▸ Pixel coordinate grounding data:
- - -

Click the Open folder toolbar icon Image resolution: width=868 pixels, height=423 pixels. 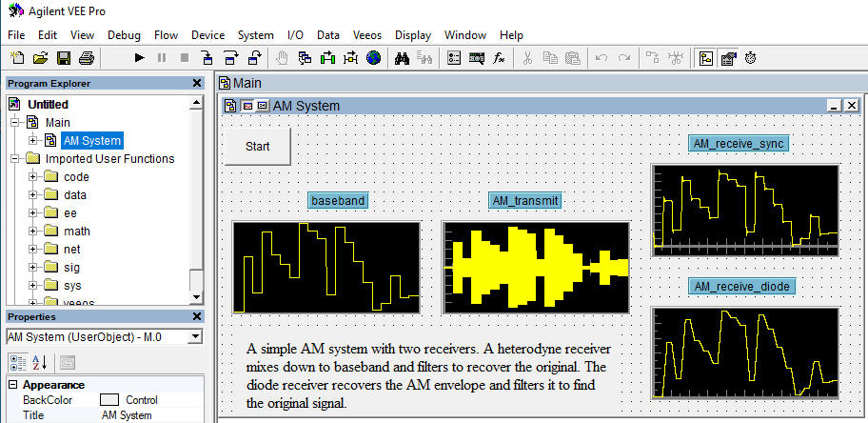41,58
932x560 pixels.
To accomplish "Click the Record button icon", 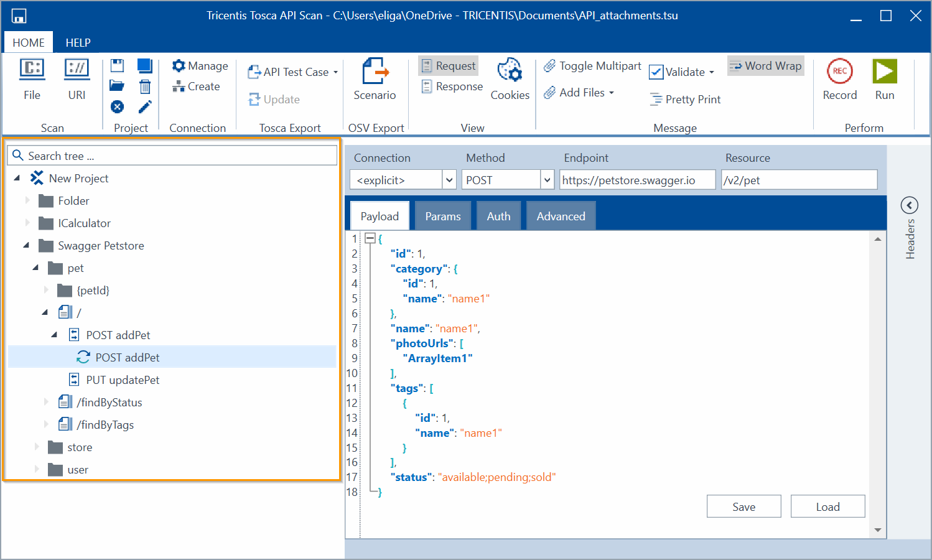I will (839, 71).
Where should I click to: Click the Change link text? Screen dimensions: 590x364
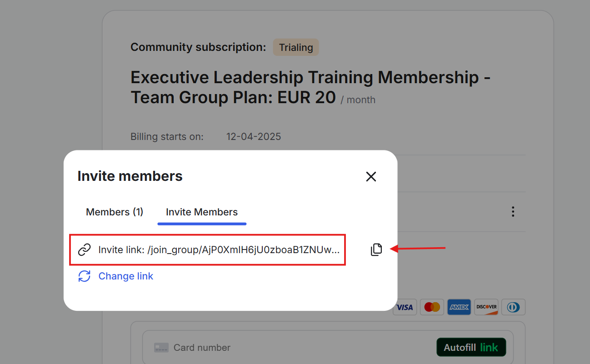click(x=126, y=276)
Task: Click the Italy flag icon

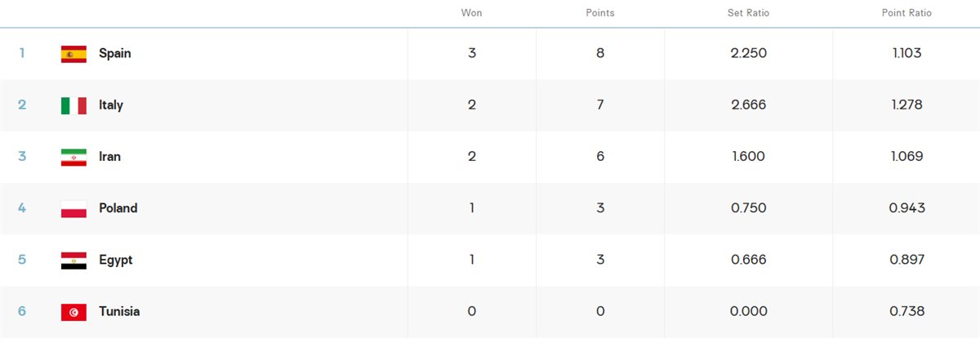Action: tap(74, 105)
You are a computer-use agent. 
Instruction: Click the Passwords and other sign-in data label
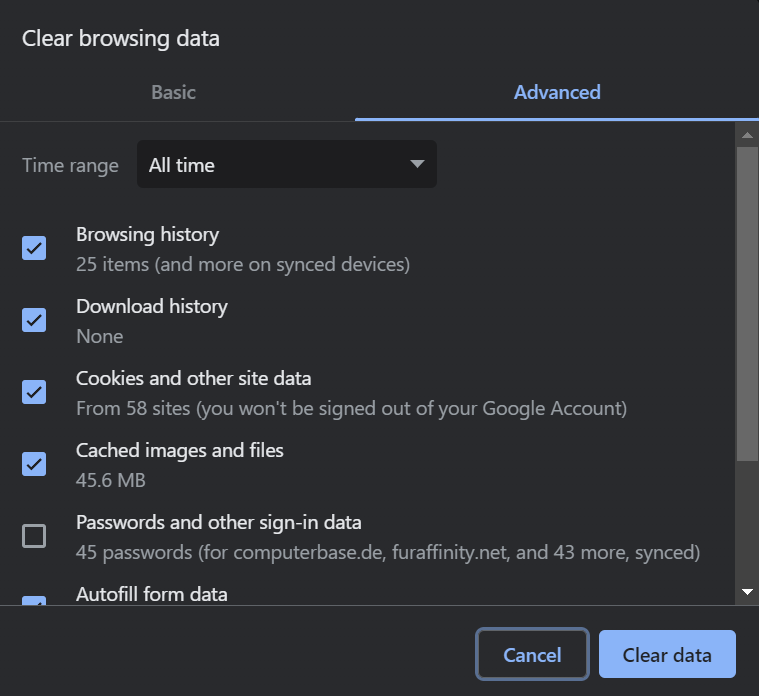pos(219,523)
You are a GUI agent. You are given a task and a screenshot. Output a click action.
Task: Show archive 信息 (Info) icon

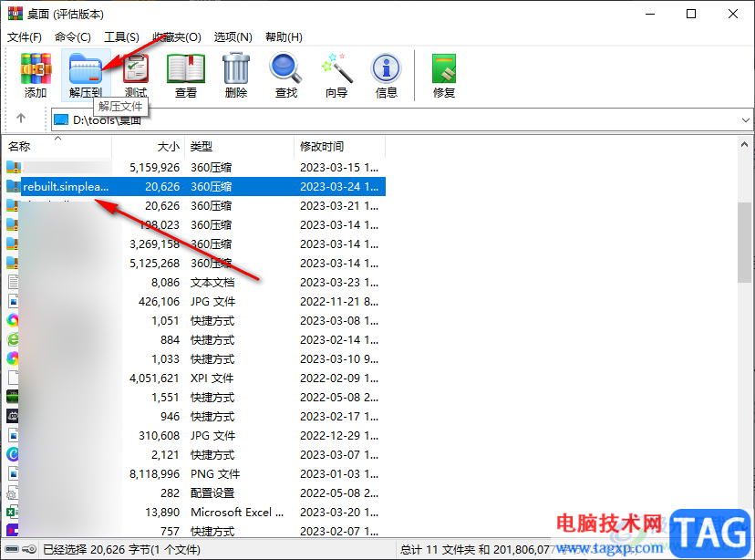coord(387,75)
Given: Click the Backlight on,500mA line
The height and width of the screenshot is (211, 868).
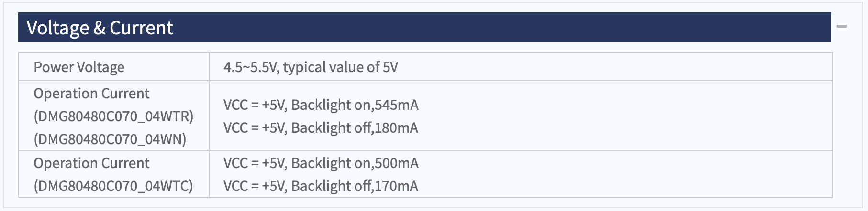Looking at the screenshot, I should click(x=321, y=163).
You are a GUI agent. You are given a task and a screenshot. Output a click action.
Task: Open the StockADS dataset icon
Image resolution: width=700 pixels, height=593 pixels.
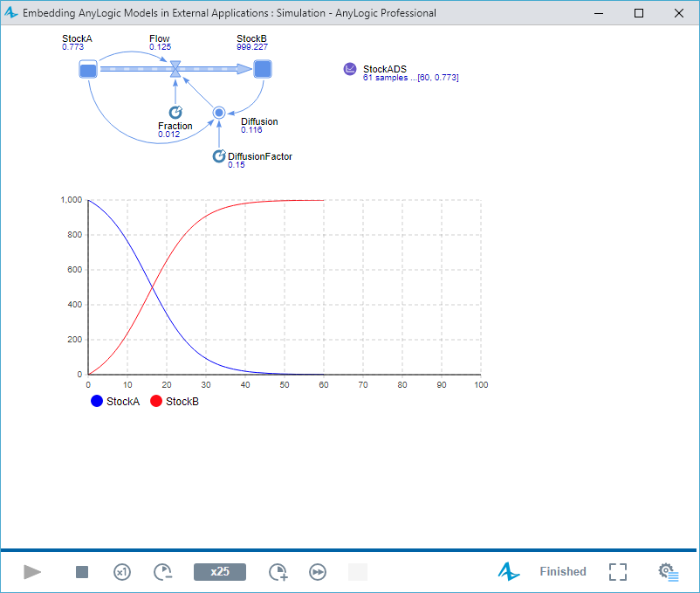click(350, 69)
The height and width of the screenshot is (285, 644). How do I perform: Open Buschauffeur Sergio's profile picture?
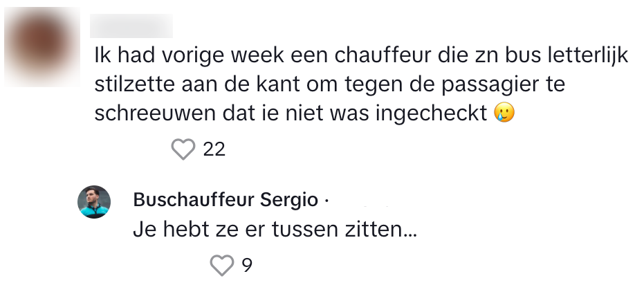coord(94,202)
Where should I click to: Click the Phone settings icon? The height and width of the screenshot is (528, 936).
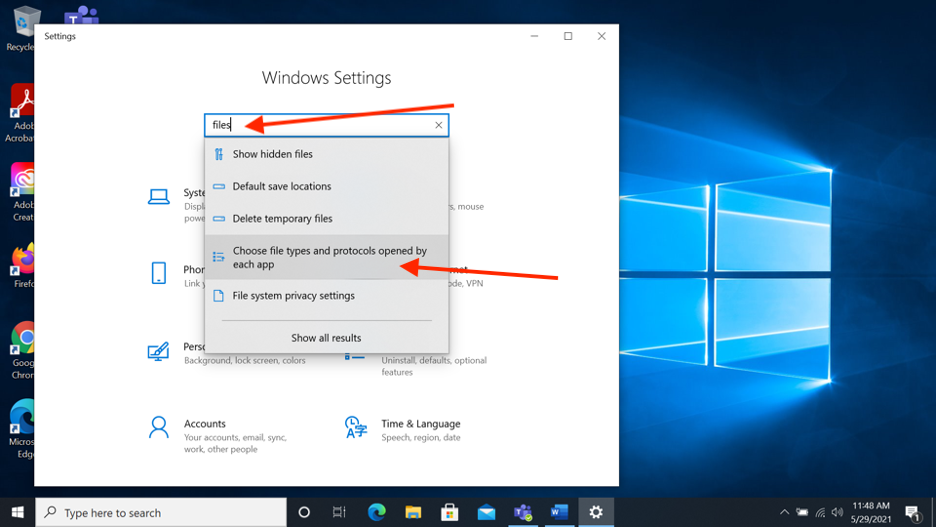pos(158,274)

- - -

▸ About this task: Begin with the line containing "Task: Open the StockADS dataset icon", stop at the last line of the records above, and copy every line in between exactly, both ends included, with no pictures.

▸ Your solution:
Task: Open the StockADS dataset icon
Image resolution: width=700 pixels, height=593 pixels.
click(350, 69)
The height and width of the screenshot is (285, 644). How do I perform: Open Buschauffeur Sergio's profile picture?
coord(94,202)
Where should I click to: Click the Phone settings icon? The height and width of the screenshot is (528, 936).
pos(158,274)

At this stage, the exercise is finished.